What to do:
Extract, exactly as written, all lines of the material below from the line that includes "Assicurazioni (55, 1792)" through its last line.

Data to use:

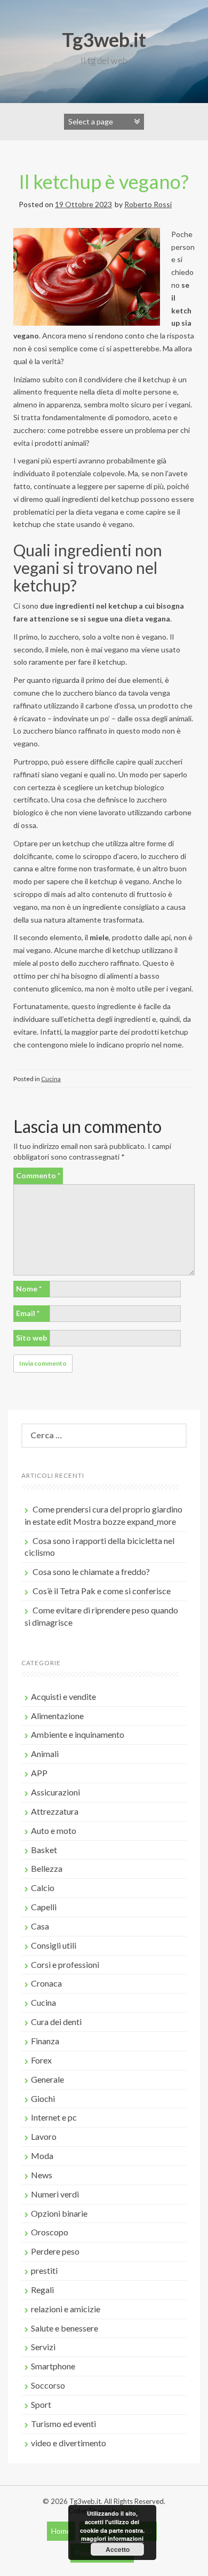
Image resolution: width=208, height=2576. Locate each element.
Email (27, 1313)
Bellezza (46, 1868)
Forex (41, 2060)
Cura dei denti (56, 2021)
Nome (29, 1288)
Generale (47, 2079)
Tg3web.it (104, 39)
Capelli (44, 1907)
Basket (44, 1850)
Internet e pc (54, 2117)
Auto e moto (53, 1830)
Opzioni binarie (59, 2213)
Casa (40, 1926)
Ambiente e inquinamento (77, 1734)
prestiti (44, 2270)
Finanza (45, 2041)
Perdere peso (55, 2251)
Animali (45, 1753)
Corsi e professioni (65, 1964)
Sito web (31, 1337)
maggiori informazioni (112, 2538)
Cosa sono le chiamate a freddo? (91, 1571)
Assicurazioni (55, 1792)
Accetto (118, 2549)
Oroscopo (49, 2232)
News (41, 2175)
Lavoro (44, 2136)
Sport (41, 2404)
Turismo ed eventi (63, 2424)
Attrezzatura (54, 1811)
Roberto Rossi (148, 204)
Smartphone (53, 2366)
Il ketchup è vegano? (104, 181)
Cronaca (46, 1983)
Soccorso (48, 2385)
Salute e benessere (64, 2328)
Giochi (43, 2098)
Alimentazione (57, 1716)
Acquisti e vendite (63, 1696)
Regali (42, 2289)
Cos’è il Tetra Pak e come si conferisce (102, 1591)
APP (39, 1773)
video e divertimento (68, 2443)
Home (61, 2530)
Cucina (51, 1079)
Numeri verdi (55, 2194)
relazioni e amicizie (65, 2309)
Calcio (42, 1887)
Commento (38, 1175)
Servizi (43, 2347)
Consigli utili (53, 1945)
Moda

Solution for this problem:
Assicurazioni (55, 1792)
Accetto (118, 2549)
Oroscopo (49, 2232)
News (41, 2175)
Lavoro (44, 2136)
Sport (41, 2404)
Turismo ed eventi (63, 2424)
Attrezzatura (54, 1811)
Roberto Rossi (148, 204)
Smartphone (53, 2366)
Il ketchup è vegano? (104, 181)
Cronaca (46, 1983)
Soccorso (48, 2385)
Salute e benessere (64, 2328)
Giochi (43, 2098)
Alimentazione (57, 1716)
Acquisti e vendite (63, 1696)
Regali (42, 2289)
Cos’è il Tetra Pak e come si conferisce (102, 1591)
APP (39, 1773)
video e divertimento (68, 2443)
Home (61, 2530)
Cucina (51, 1079)
Numeri verdi (55, 2194)
relazioni e amicizie (65, 2309)
Calcio (42, 1887)
Commento (38, 1175)
Servizi (43, 2347)
Consigli utili (53, 1945)
Moda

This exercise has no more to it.